- Text section
— Begin —

Yes, it's the physicist in me ...

FWIW, I had the tape vertical. I taped the top of the measuring tape to the side of the storage shed. There was about 6' of tape. I mounted the binocular on the tripod and levelled the tripod. The only movement I did with the binocular was laterally to center the tape in the field.

The measured distance was to the objective lens.

When the tape was centered to my satisfaction, I read the measurement at the top and bottom of the field and used the difference in inches between the two.

I did not mess with the focus to deal with the edge. For one it was not bad enough to defeat the purpose and moving the focus tended to move the binocular and it threw the alignment of the tape and the field off.

[Kevin Purcell]

Thanks, Steve.

The other point to consider when this close is the distance to the ends of the tape is about 0.5% more distant than the center (not a problem you get when the target is at infinity). This is probably the "field curvature" effect I'm seeing too (so of it's the bin but some of it is the varying distances to the target).

So I suspect you aren't going to be able to measure the FOV to better than 1% (and perhaps rather worse). So that's about a tenth of a degree (especially if you start to include other errors too) or 4 to 8 feet @ 1000 yards.

I wouldn't worry too much if you get numbers 10 feet or more from the "specified" results.

[kabsetz]

Kevin,

As I said in my first post, I measured the field at 10m with the binoculars focused to 1km precisely in order to eliminate the error caused by focusing close. Like Steve, I measured the distance from the objective lens, and had the binocular on a tripod at the same level as the center of the vertical measuring surface, which was the edge of a window where I marked the points just visible inside the field-stop, then measured that distance with a measuring tape. The accuracy of this measurement (taken twice, with two full setups) was within one cm. The accuracy of the distance measurement to the objective lens surface was within a few cm, but less than 5. Also, when rounding figures to the closest cm, I round them in the direction favorable to the published specs in order to avoid unfair tester bias.

I look forward to reading your test results.

Kimmo

[Surveyor]

Because of the problems outlined by Kevin P above and an additional one that I found after the referenced discussion on magnification with Henry Link, one of the math of the magnification getting a little wonky as you approached, and passed, the front focal point of a lens system.

Those who wish to do FOV observations may want to consider using a collimating lens for these measurements. This method has the following advantages:

• Easier to set up than a linear distance arrangement.
• Optics are always tested at infinity focus, were they are designed.
• A bench test, takes a lot less space, typically about 300-400mm versus the shortest focus distance of the optic under test.
• Depending on the care setting up and the calibration procedure should be more accurate than the tape method because of the problems listed above.
• The setup can be made more permanent by erecting the setup in a wooden box or similar.
• The same setup can be used for rough evaluation of the optics, such as examining the grid for astigmatism, curvature, pincushion or barreling at infinity focus.

— End —

- Provided data
— Begin —

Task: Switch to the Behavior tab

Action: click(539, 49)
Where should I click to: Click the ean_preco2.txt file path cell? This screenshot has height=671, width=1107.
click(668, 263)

— End —

Write out the stretch of the text on measuring binocular field of view from "Those who wish" through "box or similar.", substituting "collimator" for "collimating lens".

Those who wish to do FOV observations may want to consider using a collimator for these measurements. This method has the following advantages:

• Easier to set up than a linear distance arrangement.
• Optics are always tested at infinity focus, were they are designed.
• A bench test, takes a lot less space, typically about 300-400mm versus the shortest focus distance of the optic under test.
• Depending on the care setting up and the calibration procedure should be more accurate than the tape method because of the problems listed above.
• The setup can be made more permanent by erecting the setup in a wooden box or similar.